New, tougher ballot-challenge rules were tested in Washington County, when an Emmer recount observer challenged that a blank ballot be counted for the Republican. The challenge was deemed frivolous by Carol Peterson, the county's elections administrator.

It should take about four work days to recount the 86,000 ballots cast in St. Louis County, County Auditor Don Dicklich said.

Ballots were wheeled out of locked storage and escorted by county officials and members of each party's election teams, then recounted at tables in the county board meeting room on the second floor of the Duluth courthouse.

By late morning in Goodhue County, recount observers representing Dayton and Emmer, had not challenged any ballots. That compares to a total of 32 challenged ballots in the 2008 Senate race.
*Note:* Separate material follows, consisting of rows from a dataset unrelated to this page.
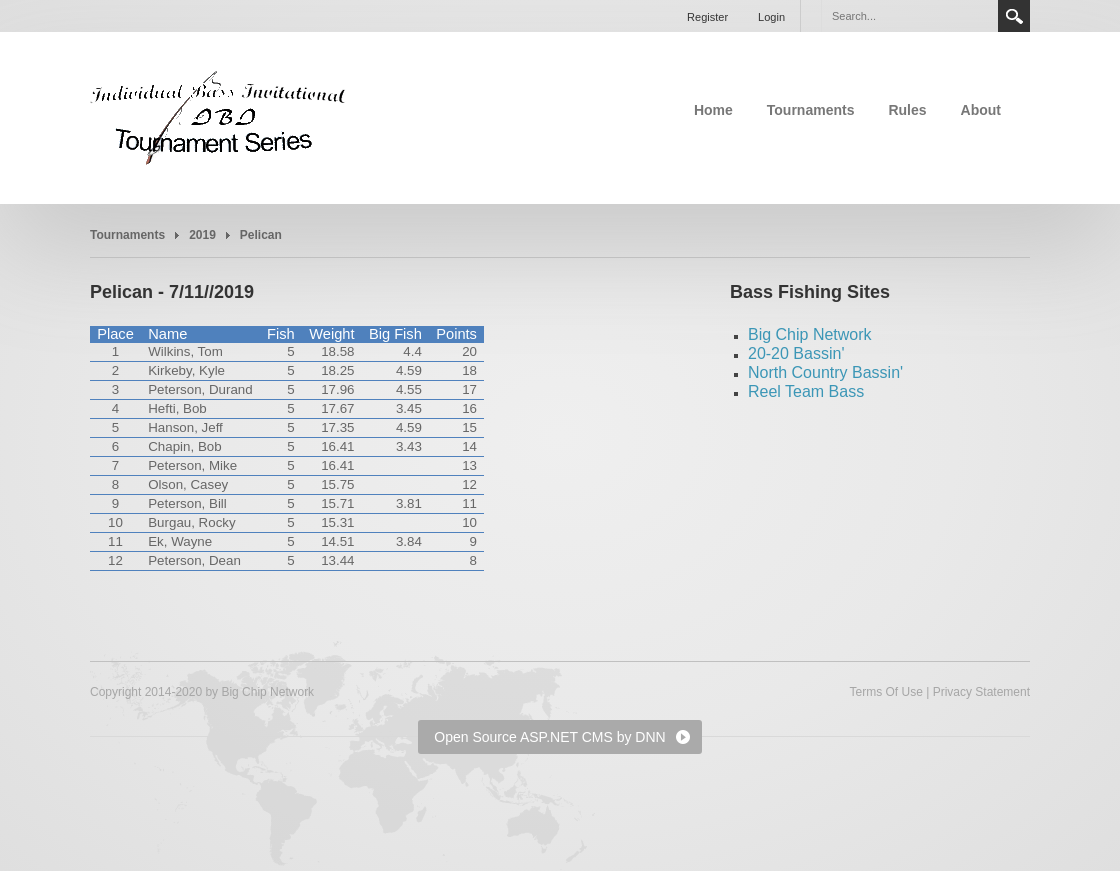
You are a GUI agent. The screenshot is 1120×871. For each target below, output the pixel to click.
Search (1014, 16)
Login (771, 17)
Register (707, 17)
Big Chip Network (810, 334)
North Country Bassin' (825, 372)
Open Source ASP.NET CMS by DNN (549, 737)
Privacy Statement (981, 692)
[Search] (909, 16)
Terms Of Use (885, 692)
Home (713, 110)
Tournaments (811, 110)
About (981, 110)
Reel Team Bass (806, 391)
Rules (907, 110)
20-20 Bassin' (796, 353)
Goodhue County Finance Director and recount deputy Carolyn Holmsten said election officials were on track to finish the counting by 5 p.m. or 6 p.m. today.

"It's been going fine," she said. "People have been very good and respectful from both campaigns."

Early reports indicated that the Dayton recount effort produced more volunteers at county offices than Emmer. Dayton's people said more than 2,500 would be on the ground today.

Dayton's team also produced Tweets every few minutes to update followers on what was happening around the state.

Statewide, Dayton held an 8,770-vote lead heading into the recount, larger than any Minnesota recount has reserved.

Counties have until Dec. 7 to finish their work. The State Canvassing Board is to begin a round of meetings the next day to examine ballots where questions remain. Secretary of State Mark Ritchie has a goal of the board determining the winner by Dec. 14, but the loser could take the election to court in a lengthy process.

A new governor is to be sworn in on Jan. 3.